• What you have to do
Take each line from the entries that holds "agent" and copy it out.

--- Material shown Enclosed Below ---

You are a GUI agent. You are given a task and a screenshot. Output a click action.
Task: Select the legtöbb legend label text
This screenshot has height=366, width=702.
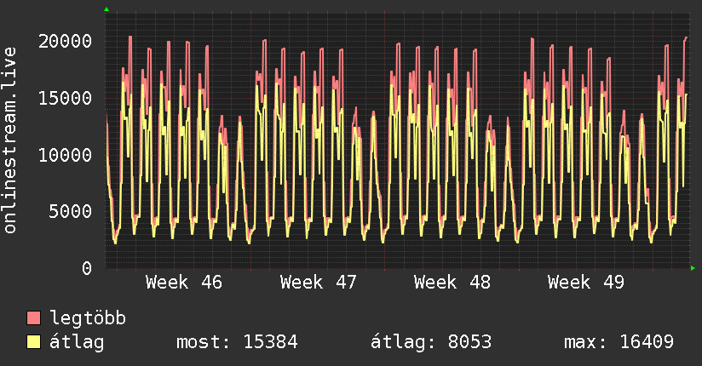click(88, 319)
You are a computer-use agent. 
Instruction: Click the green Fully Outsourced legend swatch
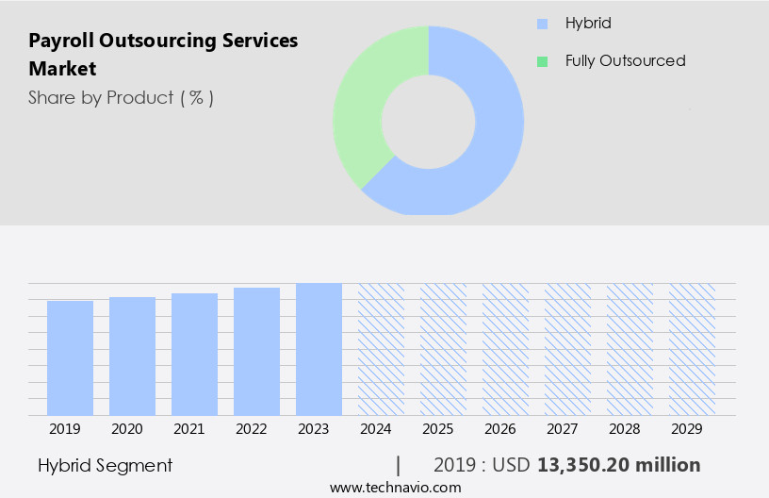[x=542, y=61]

--- End of Enclosed Material shown ---

• Your solution
You are a GUI agent. You are given a task and a screenshot. Output a click action.
You are a computer-use agent. 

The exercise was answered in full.